If you receive the error:
Illegal instruction (core dumped), then likely mxnet does not recognize your MKL version. Please uninstall and reinstall mxnet without mkl:
pip uninstall mxnet-mkl pip uninstall mxnet pip install mxnet==1.4.0
If you receive the error:
No module named PyQt5.sip, then try uninstalling and reinstalling pyqt5
pip uninstall pyqt5 pyqt5-tools pip install pyqt5 pyqt5-tools pyqt5.sip
If you receive an error associated with matplotlib, try upgrading it:
pip install matplotlib --upgrade
If you are on Yosemite Mac OS, PyQt doesn't work and you won't be able to use the graphical interface for cellpose. More recent versions of Mac OS are fine. The software has been heavily tested on Windows 10 and Ubuntu 18.04, and less well tested on Mac OS. Please post an issue if you have installation problems.
If you plan on running many images, you may want to install a GPU version of mxnet. I recommend using CUDA 10.0 or greater. Follow the instructions here.
Before installing the GPU version, remove the CPU version:
pip uninstall mxnet-mkl pip uninstall mxnet
When upgrading cellpose, you will want to ignore dependencies (so that mxnet-mkl does not install):
pip install --no-deps cellpose --upgrade
Installation of github version
Follow steps from above to install the dependencies. In the github repository, run
pip install -e . and the github version will be installed. If you want to go back to the pip version of cellpose, then say
pip install cellpose.
The quickest way to start is to open the GUI from a command line terminal. You might need to open an anaconda prompt if you did not add anaconda to the path:
python -m cellpose
The first time cellpose runs it downloads the latest available trained model weights from the website.
You can now drag and drop any images (*.tif, *.png, *.jpg, *.gif) into the GUI and run Cellpose, and/or manually segment them. When the GUI is processing, you will see the progress bar fill up and during this time you cannot click on anything in the GUI. For more information about what the GUI is doing you can look at the terminal/prompt you opened the GUI with. For example data, See website. For best accuracy and runtime performance, resize images so cells are less than 100 pixels across.
For multi-channel, multi-Z tiff's, the expected format is Z x channels x Ly x Lx.
Contributing training data
We are very excited about receiving community contributions to the training data and re-training the cytoplasm model to make it better. Please follow these guidelines:
- Run cellpose on your data to see how well it does.

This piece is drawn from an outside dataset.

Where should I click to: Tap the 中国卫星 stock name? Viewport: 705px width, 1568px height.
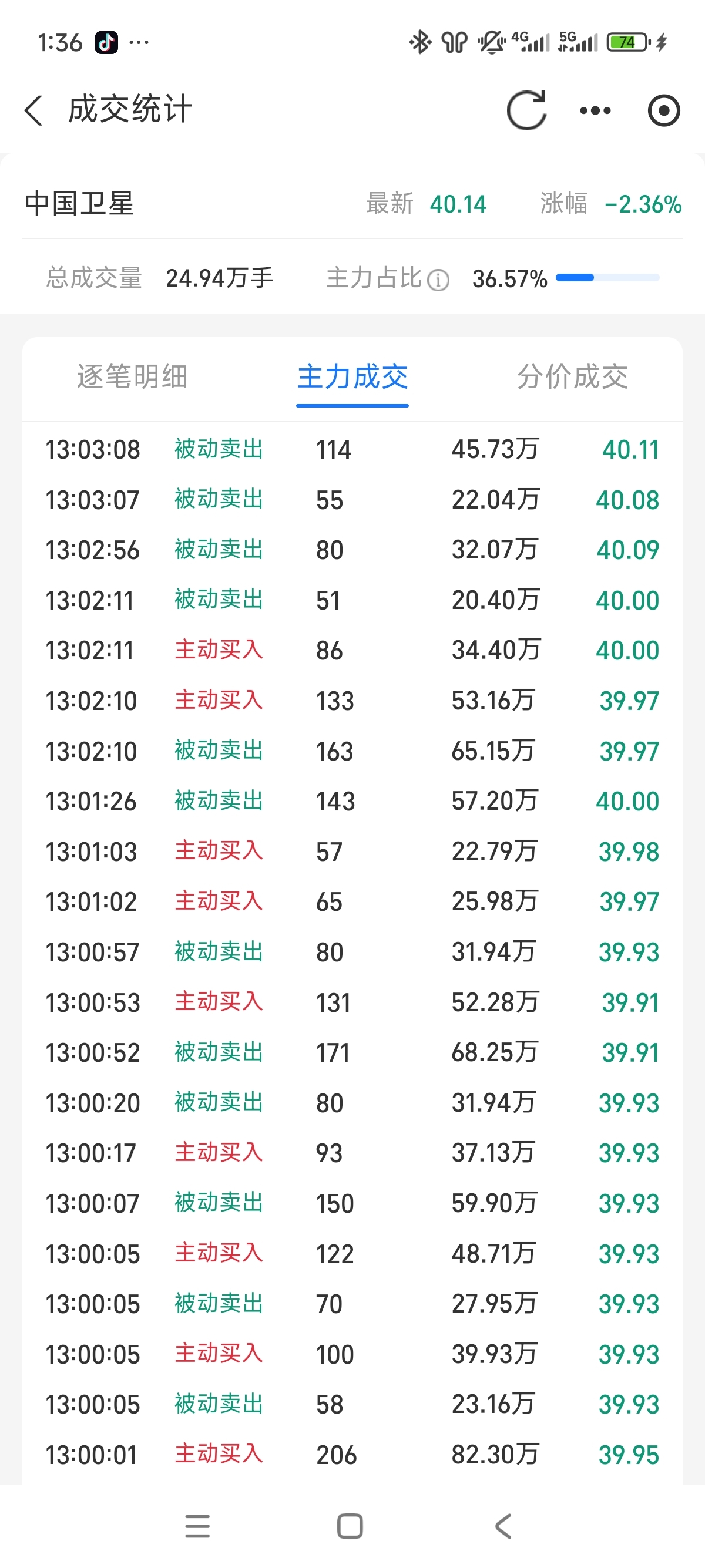(80, 204)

Try varying the diameter, which can change results a little.
- If there are relatively few mistakes, it won't help much to contribute labelled data.
- If there are consistent mistakes, your data is likely very different from anything in the training set, and you should expect major improvements from contributing even just a few manually segmented images.

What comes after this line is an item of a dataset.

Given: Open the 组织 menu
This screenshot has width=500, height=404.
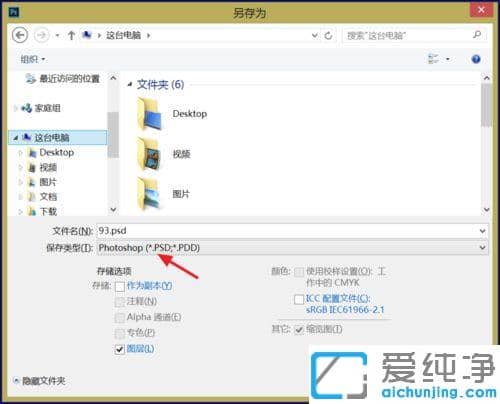Looking at the screenshot, I should (x=33, y=59).
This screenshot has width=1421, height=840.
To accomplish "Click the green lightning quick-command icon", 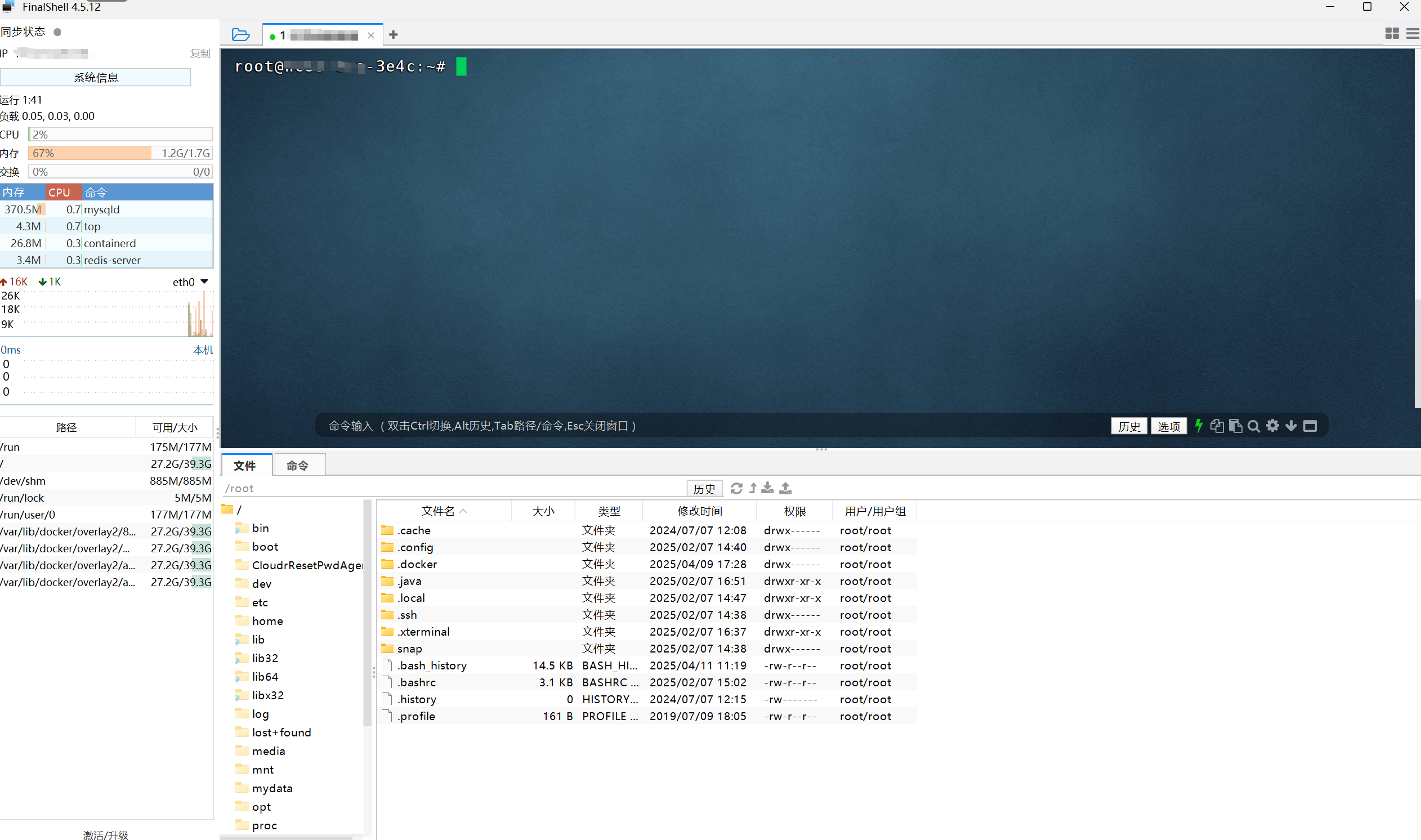I will (x=1198, y=426).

- For images that you contribute, the cells should be at least 10 pixels in diameter, and there should be at least several dozens of cells per image, ideally ~100. If your images are small, consider combining multiple images into a single big one and then manually segmenting that.
- For the manual segmentation, please try to outline the boundaries of the cell, so that everything (membrane, cytoplasm, nucleus) is inside the boundaries. Do not just outline the cytoplasm and exclude the membrane, because that wouldn't be consistent with our own labelling and we wouldn't be able to use that.

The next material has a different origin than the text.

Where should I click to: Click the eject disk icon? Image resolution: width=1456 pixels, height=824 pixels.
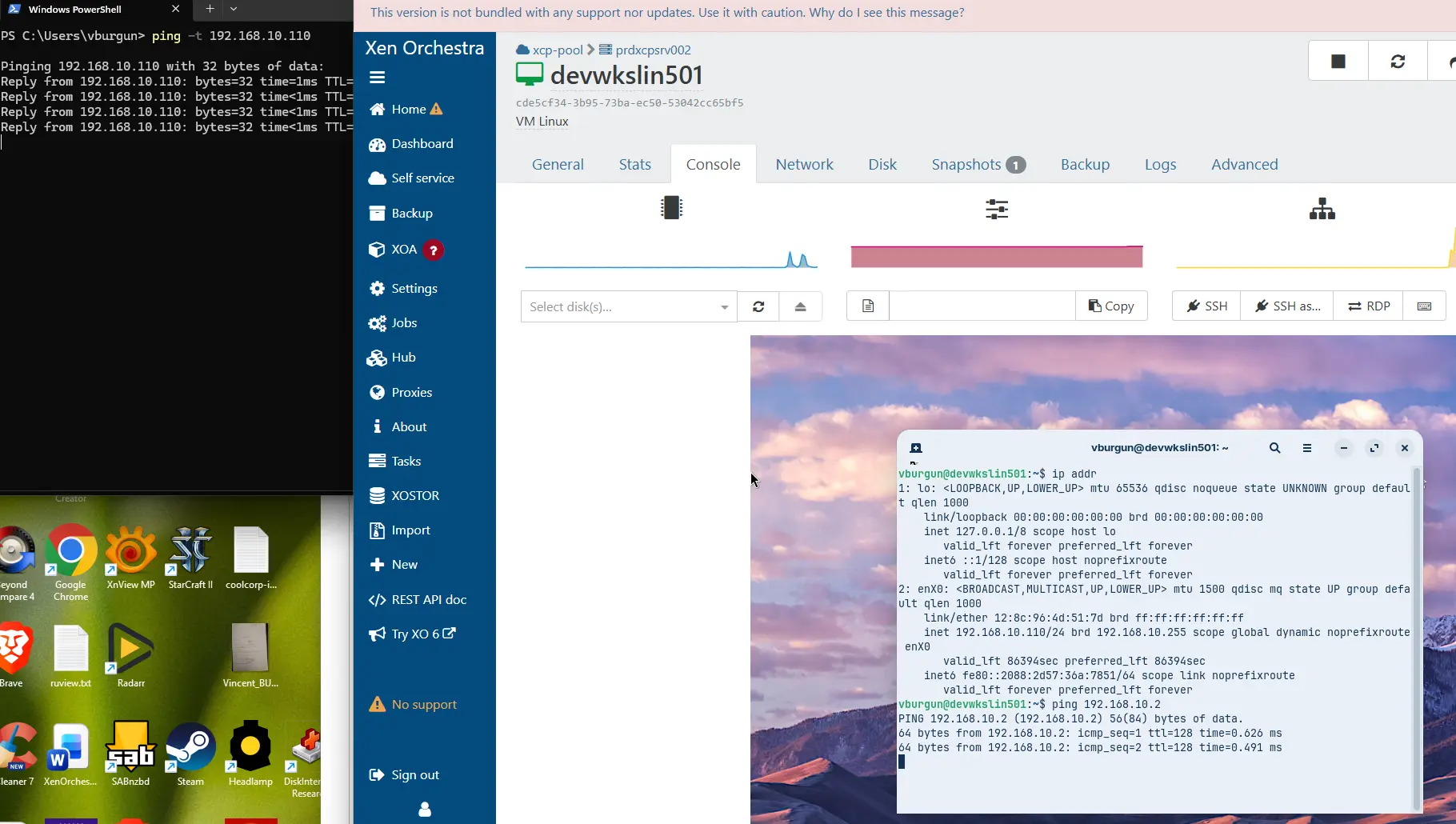pyautogui.click(x=800, y=306)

If you are having problems with the nucleus model, please open an issue before contributing data. Nucleus images are generally much less diverse, and we think the current training dataset already covers a very large set of modalities.
Using the GUI
The GUI serves two main functions:
- Running the segmentation algorithm.
- Manually labelling data.
Main GUI mouse controls (works in all views):
- Pan = left-click + drag
- Zoom = scroll wheel
- Full view = double left-click
- Select mask = left-click on mask
- Delete mask = Ctrl + left-click
- Start draw mask = right-click
- End draw mask = right-click, or return to circle at beginning
Overlaps in masks are NOT allowed. If you draw a mask on top of another mask, it is cropped so that it doesn't overlap with the old mask. Masks in 2D should be single strokes (if single stroke is checked).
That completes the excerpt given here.